Family is a strong theme in our six poignant essays for the Winter Issue. Citron‘s Creative Nonfiction team doesn’t set out to fit selections into a theme when we’re reading so it’s magical when one reveals itself when the selection process is finished.
In “When a House is Not a Home”, Jennifer Todhunter shares her thoughts about moving into her first home as a single mother. She reveals vivid details that are intimate, worrisome, and hopeful about this new stage of life with a yearning for paused dreams that’s palpable. “..and I’d always say, life is as young as you make it, when my boys asked how on earth I didn’t know what I wanted to be yet,”
Billie Hinton connects mothers with science and the natural world in her essay “Longing is Not Regret”. She cleverly and creatively intermingles mothering with subjects like marine biology, primatology, astronomy in a poetic yet earthy way. “A mother is a marine biologist. Pregnancy its own deep dive into ocean waters. The songs of humpback whales a listening. Tiny movements in amniotic fluid.”
“Underbelly” by Emily Lowe is an ekphrastic listicle, inspired by Aaron Wilcox’s sculpture “Underbelly”. Her prose is lyrical, expressive, and personal. I was intrigued by the myriad of ways she manifests the sculpture and how she skillfully builds tension to the eventual reveal concerning her father. “It is a secret tucked into itself: still, sleeping.”
Ronan Fenton’s lyric essay walks us through what it’s like to return to your parent’s home after living away. “The Prodigal Nothing” peers through the lens of depression, notes how the stability of parents and home has shifted. “We sleep downstairs on the pull-out futon in the kitchen to keep the dog from howling all night. Unfamiliar food in the fridge and cupboards. Nothing I know how to eat.”

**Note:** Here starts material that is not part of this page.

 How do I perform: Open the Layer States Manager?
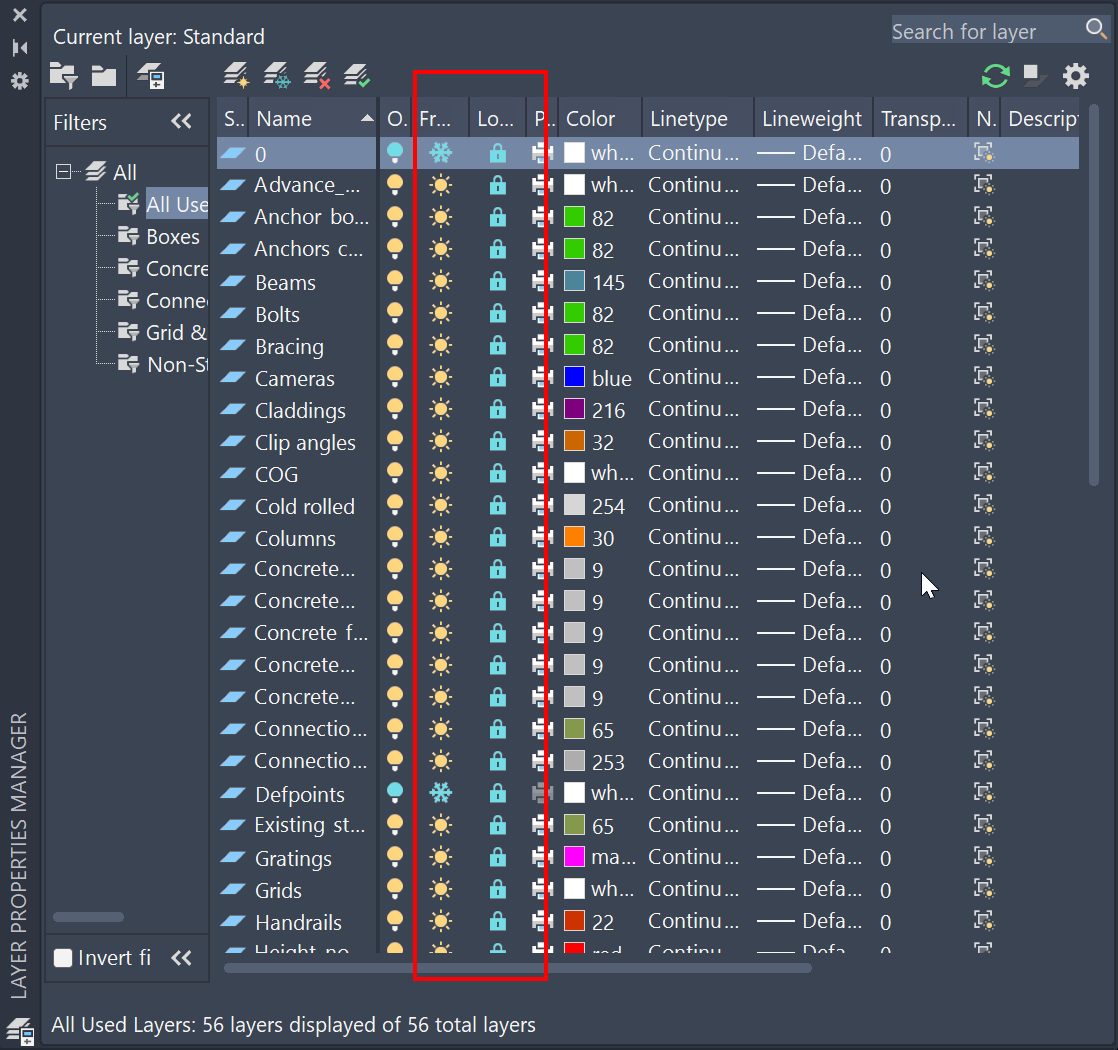pyautogui.click(x=152, y=76)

In “A Passed Down Story” Jenna Devany Waters’ daughter is tasked with learning about a family story for a school assignment. Jenna’s family stories are ones she prefers to protect her daughter from learning. Jenna struggles with how to present a story from her traumatic childhood to her daughter that’s positive, not frightening. It’s a mother’s dilemma and one Jenna works through, allowing us into her memories. “This is just a story, a version of the version my mother told to me. Later I learn the term disassociation. Then: I was a deer, a fish, a burrowing owl. I had so many tricks of transformation.”

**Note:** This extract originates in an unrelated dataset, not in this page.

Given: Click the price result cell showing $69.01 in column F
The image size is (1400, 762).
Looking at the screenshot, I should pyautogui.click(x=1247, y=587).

Jen Soong’s essay about the ancient Chinese tradition of foot binding, “Bound”, is a meditation based on a photograph of her Great Grandmother. It’s a what-would-I-say-if-I-met-her introspection that’s intimate and compelling. “I try to decipher her dark eyes, plum-dumpling cheeks and diminutive feet. She looks like a red-crowned crane with clipped wings. She could never escape, never fly.”
Families often are messy. Family members can disappoint and they can uplift. Parents can nurture or scar. These six stories represent many of the ways families can be. My wish for you, dear readers, is that you celebrate this holiday season and the new year with the family that nourishes you, whoever it includes.